I blamed her for our situation. For the things that she did and did not do. I cannot fathom at the time what emotion it was that had my chest in shambles—my intestines in knots. Her debts became something that I too had to worry about. My siblings’ immature behavior that I kept on criticizing to my mother and would criticize her for not doing anything about them. Saying things like, “I wasn’t anything like that when I was their age” as justification for my maturity. I blamed her because we did not have a dad. There have been many dad-figures in my life. But I still could not help but imagine what it would feel like to have one.
It felt like the walls around me were slowly compressing an inch towards me by the day. There is in me a faint hope that a miracle would be bestowed upon this household and that I would just wake up in comfort without having to worry about anything. In the end it was nothing but a pipedream. Right there and then I knew. I bore hatred towards my mother.
It wasn’t soon enough that I hated myself as well. For I realized I was becoming much just like her. Or maybe it is the fear of me being wrong all along? That I didn’t become anything.
That maybe all of this was just part of the human process called life and that I am no better than my mother who, just like everyone else, is going through the same problems any single mother might have. Yes, this was it. I was sincere with my emotions so much that it clouded my better judgment. All “maturity” and logical thinking went down the drain like noodles. I was scared for the truth that all I might be is sincerely wrong.
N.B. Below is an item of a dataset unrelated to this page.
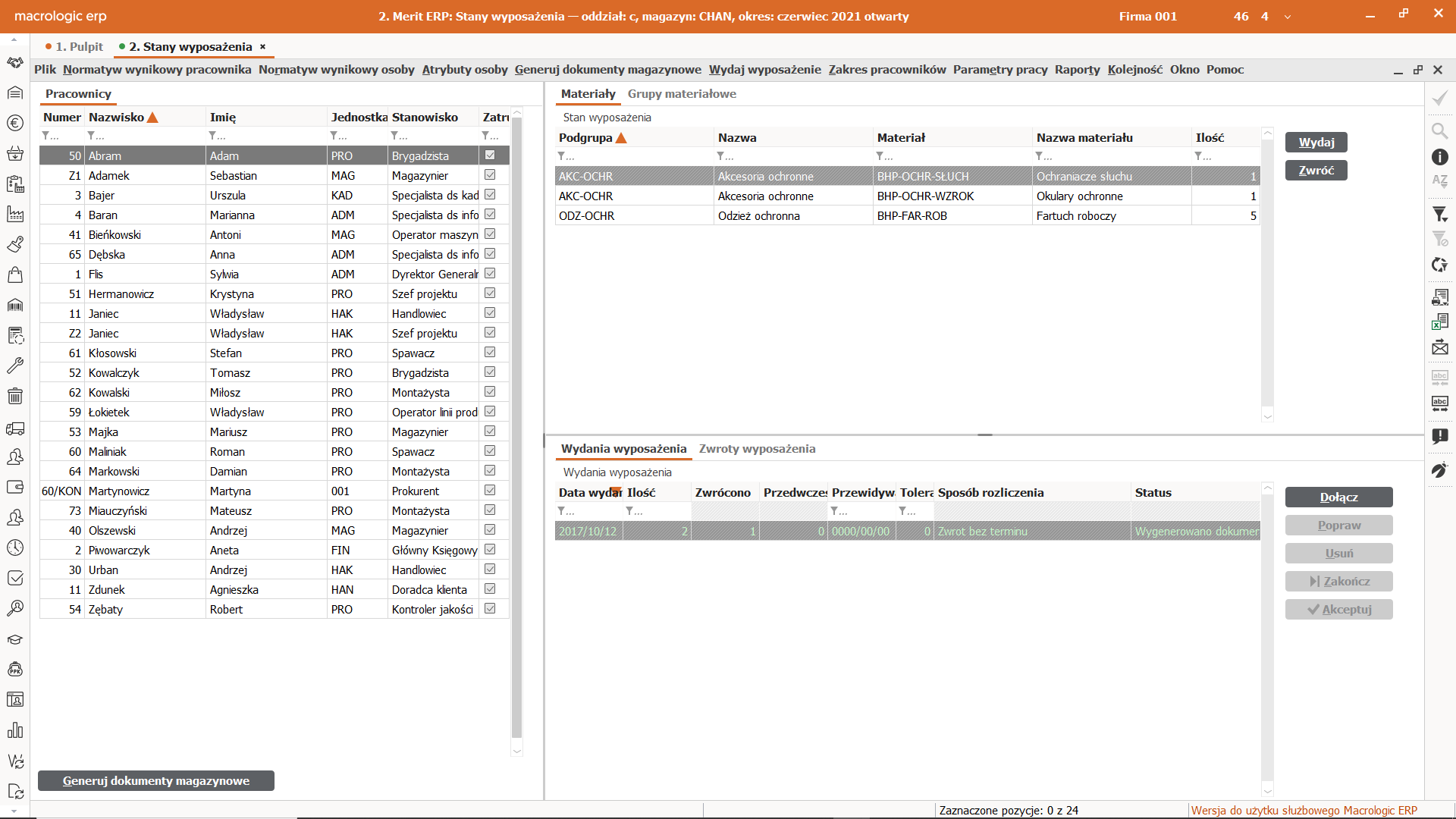Click the employee list vertical scrollbar
This screenshot has height=819, width=1456.
[x=517, y=425]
I hated her for being human, which was the result of my inhumanity. I projected the pressure of having family problems onto her. But it was none other than a futile attempt to make myself feel better about my family’s unfortunate circumstance.
My selfishness aroused unreasonable actions and indifference towards her. And it was this event in my life that made me grow out of my childishness and see her in a different light. I used to vow never to become anything like her. Only to find myself wishing I would be able to hold a candle next to her tenacity and perseverance she dedicated to her family.